Once you find the line with "For every named" in the data that follows, repeat it and every line after it exactly, through the line with "Browse FPO/FPC/Cooperative Directory".

Pixel coordinate grounding data:
------------------------------------------------------------
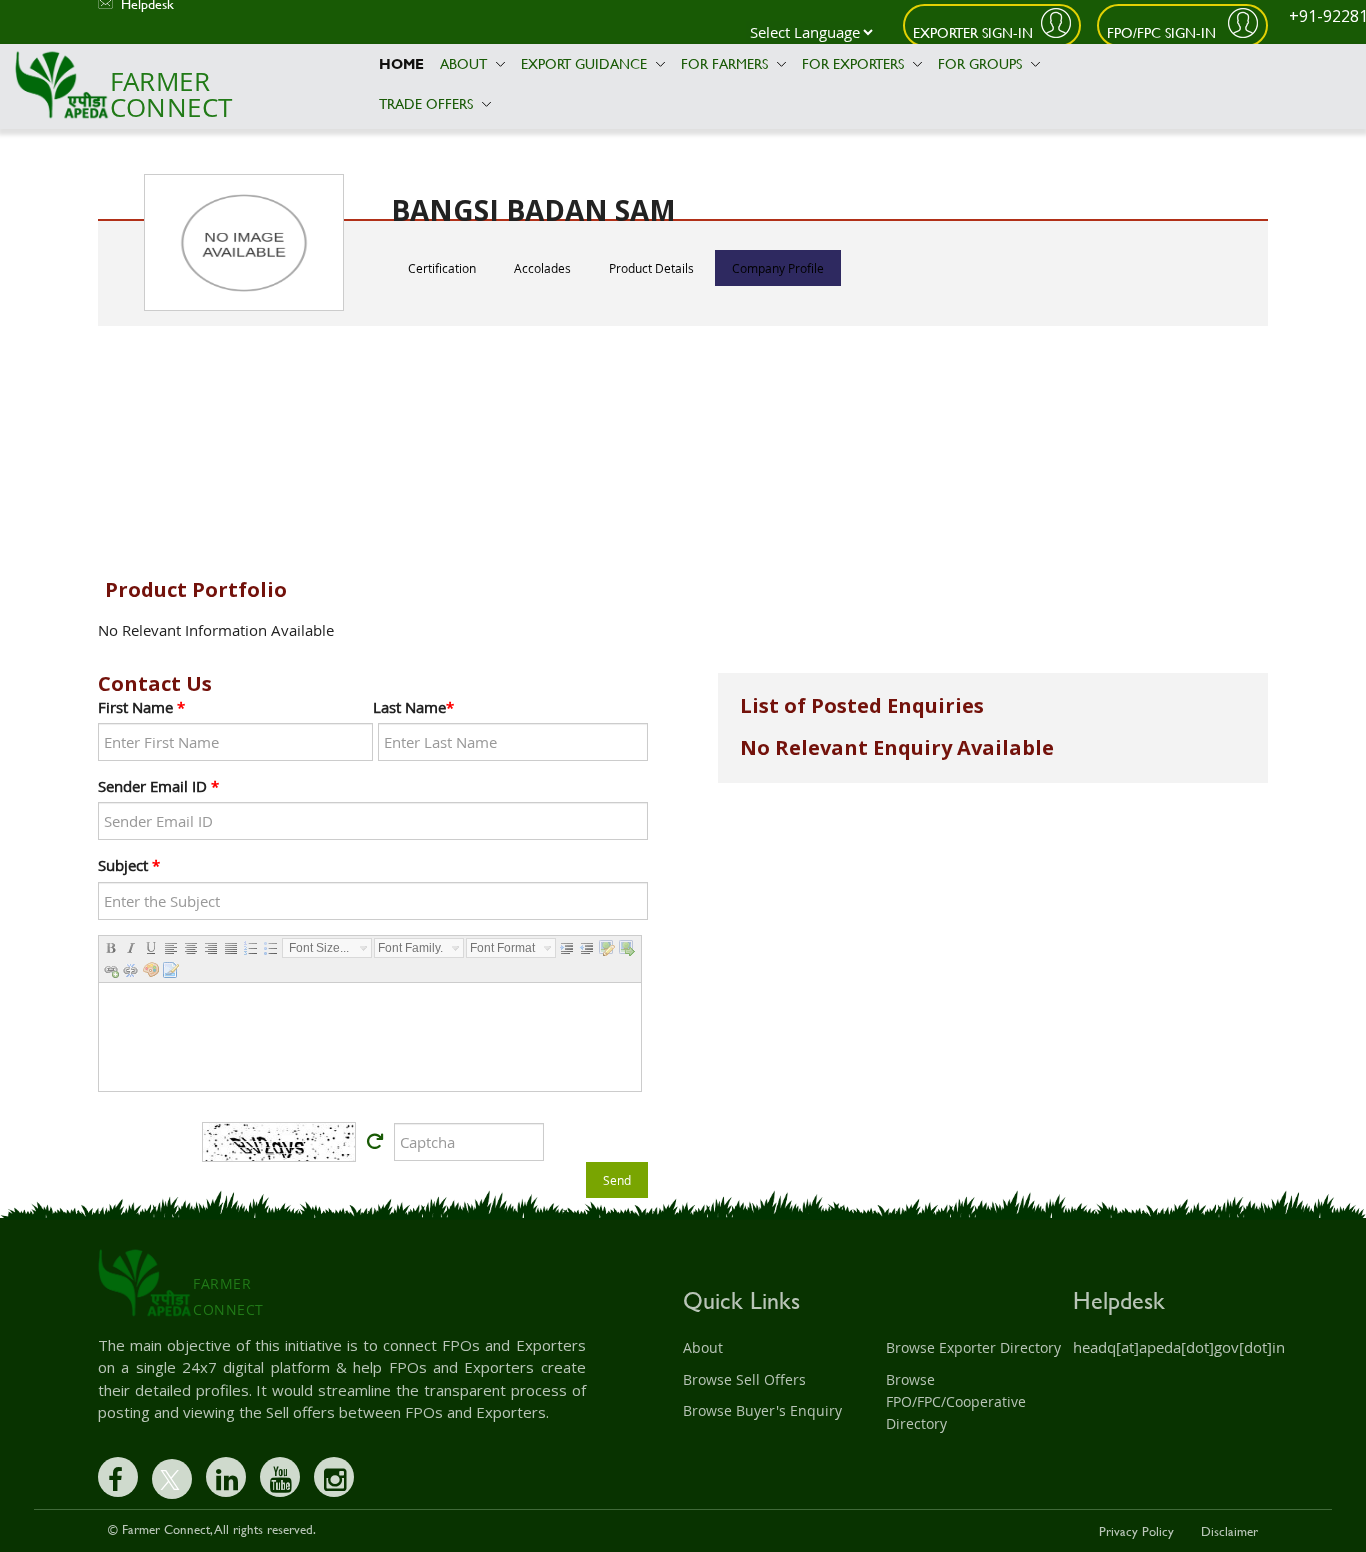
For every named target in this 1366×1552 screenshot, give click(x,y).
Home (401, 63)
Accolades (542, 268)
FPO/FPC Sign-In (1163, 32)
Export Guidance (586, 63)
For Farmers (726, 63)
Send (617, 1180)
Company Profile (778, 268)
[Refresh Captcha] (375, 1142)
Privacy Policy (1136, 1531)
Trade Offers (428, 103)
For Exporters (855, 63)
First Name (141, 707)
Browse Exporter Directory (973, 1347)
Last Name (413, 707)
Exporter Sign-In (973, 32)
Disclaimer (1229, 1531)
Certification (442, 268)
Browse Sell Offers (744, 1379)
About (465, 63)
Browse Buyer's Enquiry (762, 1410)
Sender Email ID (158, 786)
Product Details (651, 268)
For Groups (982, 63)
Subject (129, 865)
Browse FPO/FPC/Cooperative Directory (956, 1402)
------------------------------------------------------------
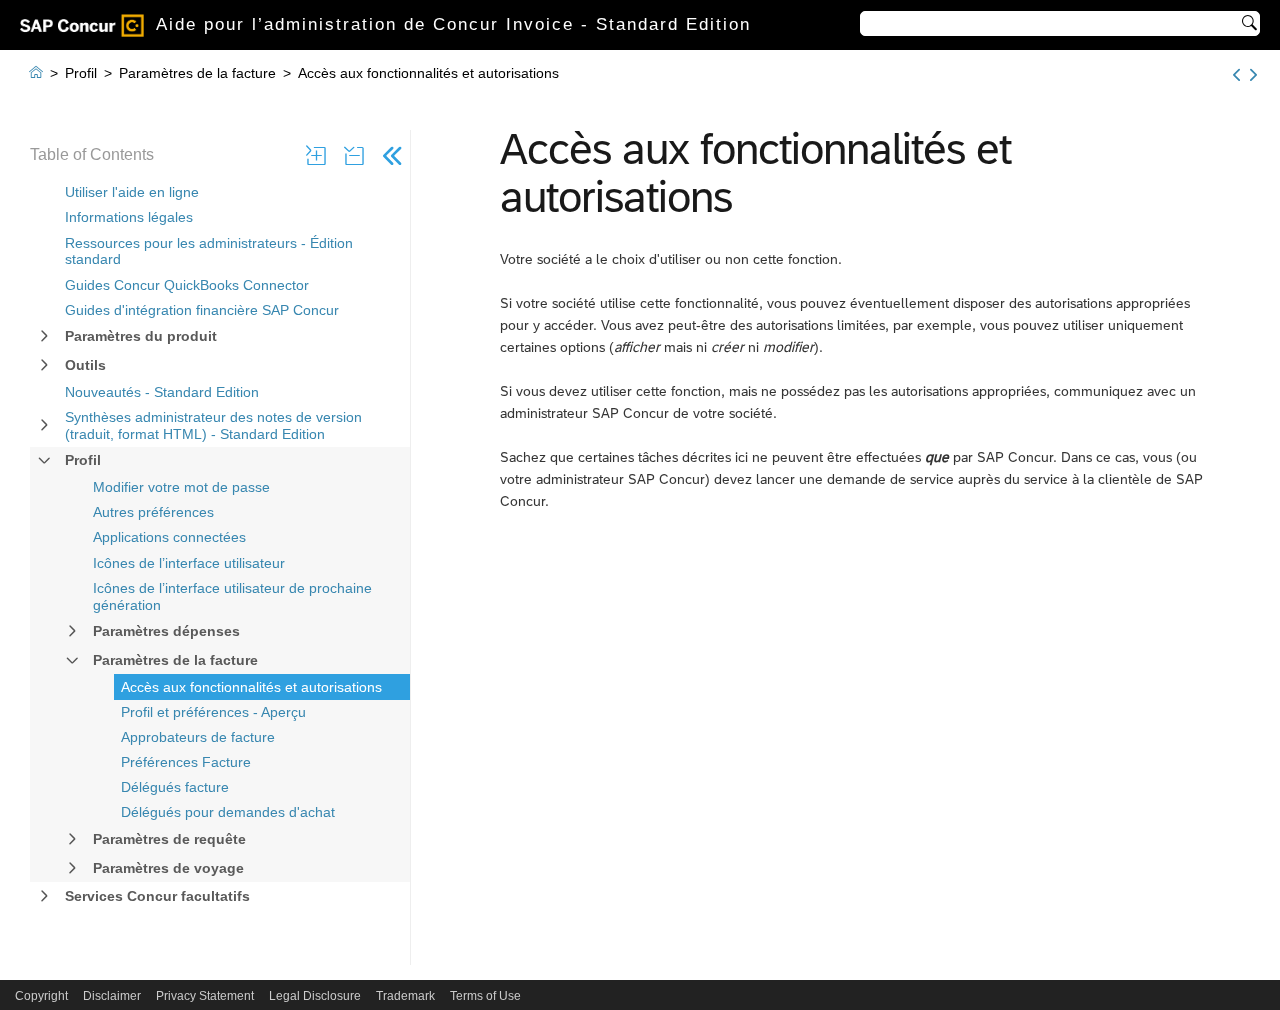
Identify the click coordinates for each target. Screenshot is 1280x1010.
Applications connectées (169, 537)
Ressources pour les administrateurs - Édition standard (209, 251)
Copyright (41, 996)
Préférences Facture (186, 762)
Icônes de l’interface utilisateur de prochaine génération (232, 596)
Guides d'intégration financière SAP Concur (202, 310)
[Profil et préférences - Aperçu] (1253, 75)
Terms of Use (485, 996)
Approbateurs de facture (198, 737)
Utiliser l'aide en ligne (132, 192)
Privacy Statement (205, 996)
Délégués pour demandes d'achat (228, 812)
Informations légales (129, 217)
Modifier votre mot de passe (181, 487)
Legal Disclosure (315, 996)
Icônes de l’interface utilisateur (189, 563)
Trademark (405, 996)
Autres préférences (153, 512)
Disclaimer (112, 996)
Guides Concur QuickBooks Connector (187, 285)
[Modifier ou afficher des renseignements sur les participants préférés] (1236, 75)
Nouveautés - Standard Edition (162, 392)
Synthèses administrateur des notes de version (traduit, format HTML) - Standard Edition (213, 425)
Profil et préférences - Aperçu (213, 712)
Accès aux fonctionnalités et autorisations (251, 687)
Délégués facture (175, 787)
------------------------------------------------------------
## Answer section
For every named target in this 1366×1552 screenshot, give click(x,y).
Home (401, 63)
Accolades (542, 268)
FPO/FPC Sign-In (1163, 32)
Export Guidance (586, 63)
For Farmers (726, 63)
Send (617, 1180)
Company Profile (778, 268)
[Refresh Captcha] (375, 1142)
Privacy Policy (1136, 1531)
Trade Offers (428, 103)
For Exporters (855, 63)
First Name (141, 707)
Browse Exporter Directory (973, 1347)
Last Name (413, 707)
Exporter Sign-In (973, 32)
Disclaimer (1229, 1531)
Certification (442, 268)
Browse Sell Offers (744, 1379)
About (465, 63)
Browse Buyer's Enquiry (762, 1410)
Sender Email ID (158, 786)
Product Details (651, 268)
For Groups (982, 63)
Subject (129, 865)
Browse FPO/FPC/Cooperative Directory (956, 1402)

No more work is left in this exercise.